** start of Text block **
By Mark Jones
“Wyon’s life-changing break, came when his uncle Thomas, who had returned to London, asked him to come and stay”
Ceres, 1813. Society of Arts prize medal for agriculture
It might seem strange to claim that William Wyon was and is Britain’s most truly popular artist. After all he is hardly a household name today. Yet it is probably true that his work has been seen by more people than that of any other British artist in history. A brilliant modeller in low relief, whose talent for flattering portraits won him the favour of George IV, William IV and most important Queen Victoria, his coins circulated in Britain, and around the world, and were seen and used by hundreds of millions of people. Outdoing even the coins, Wyon’s portrait of Victoria which appeared on her stamps, from 1840 until the end of her reign, was printed in many billions, becoming familiar to much of the world population.
The Wyons, like so many British artists, were immigrants. They came to Britain from Germany, following the new Hanoverian dynasty, and established themselves as silver chasers in London in the mid-18th century, before moving, later in the eighteenth century, to Birmingham as ‘modellers, die sinkers and art metal workers’. In 1809 William, born in Birmingham in 1795, left school aged fourteen and was apprenticed to his father, who had engraved many of the dies for token coins, struck in Birmingham to mitigate the shortage of small change and meet the desires of collectors. Wyon’s life-changing break, came when his uncle Thomas, who had returned to London, asked him to come and stay. Aged only 16 Wyon had an ‘antique figure of Antinous’, engraved in steel, accepted by the Royal Academy for its summer exhibition in 1812 and went on, in 1813, to win a gold medal from the Society of Arts for a head of Ceres. Victorious in a competition for the post of Second Engraver, on a salary of £200 a year, he moved into the recently completed Royal Mint at Tower Hill in 1816 and embarked on the career that was to make him famous.
The Mint, with its new coin presses powered by Boulton and Watt’s coal-fired steam engines, was enormously busy striking a new coinage. It turned out 44 million coins in 1816 and 50 million in 1817. The immense workload was split between William Wyon, who was responsible for engraving the reverse dies and for the inscriptions, and his cousin Thomas, the Chief Engraver, who engraved the obverse portraits of George III after a cameo portrait by Benedetto Pistrucci. When Thomas became ill William took on much of his work and so naturally hoped that, when Thomas succumbed to pollution1 at the Mint in 1817, he would succeed him. But it was Pistrucci, not Wyon who was chosen to carry out the functions of the Chief Engraver. Wyon was bitterly disappointed and, following Thomas Simon’s example, made two ‘petition crowns’, demonstrating, he hoped, that native talent had been unfairly overlooked.
** end of Text block **
** start of Data provided **
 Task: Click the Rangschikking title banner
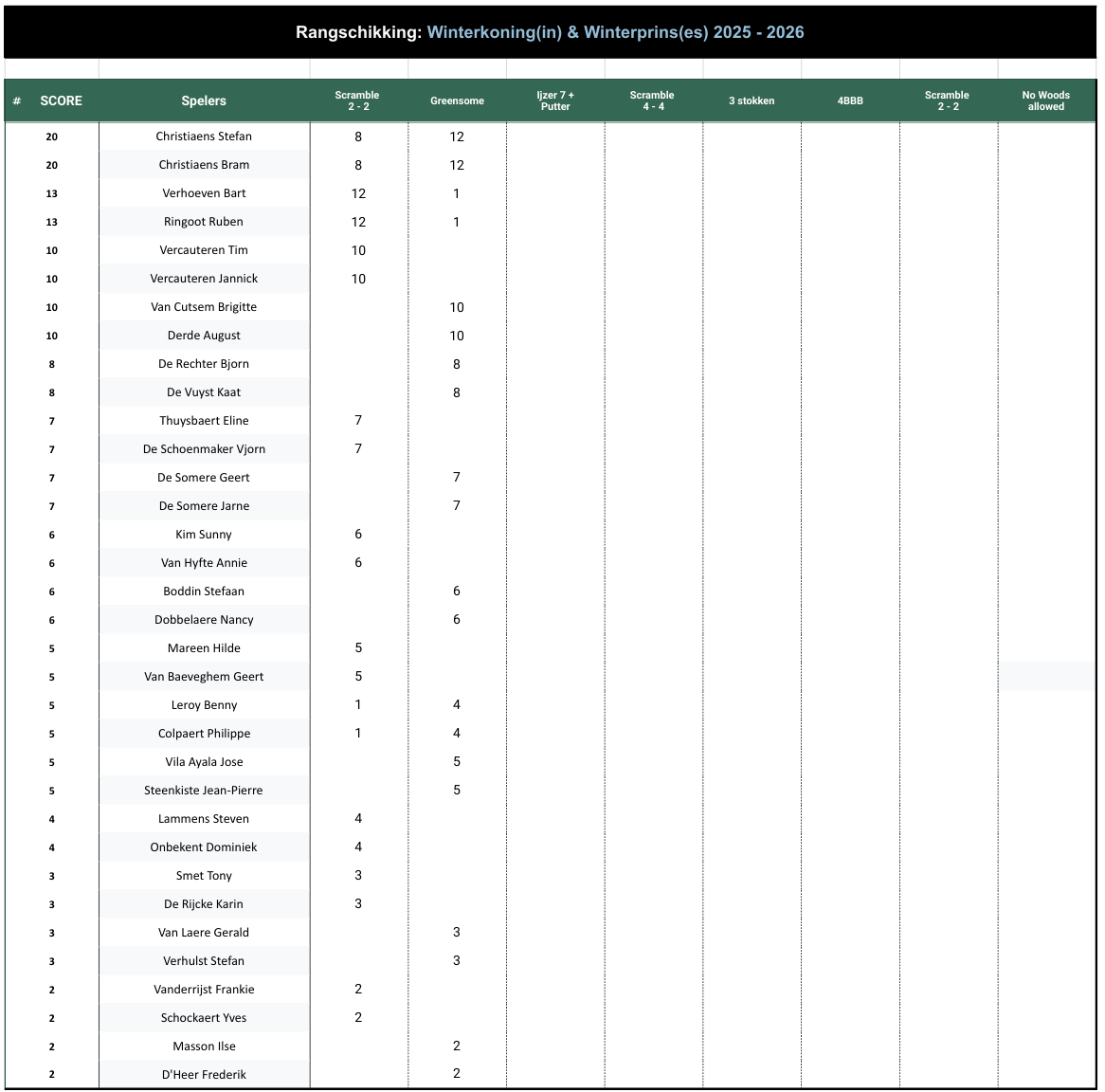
** end of Data provided **
▶ [Exercise requirements]:
- a) Retype the stretch of the William Wyon text from "Ceres, 1813. Society" through "the world population.".
- b) In the William Wyon text, what yearly salary came with the post of Second Engraver?

▶ [Exercise results]:
- a)
Ceres, 1813. Society of Arts prize medal for agriculture
It might seem strange to claim that William Wyon was and is Britain’s most truly popular artist. After all he is hardly a household name today. Yet it is probably true that his work has been seen by more people than that of any other British artist in history. A brilliant modeller in low relief, whose talent for flattering portraits won him the favour of George IV, William IV and most important Queen Victoria, his coins circulated in Britain, and around the world, and were seen and used by hundreds of millions of people. Outdoing even the coins, Wyon’s portrait of Victoria which appeared on her stamps, from 1840 until the end of her reign, was printed in many billions, becoming familiar to much of the world population.

- b) £200 a year.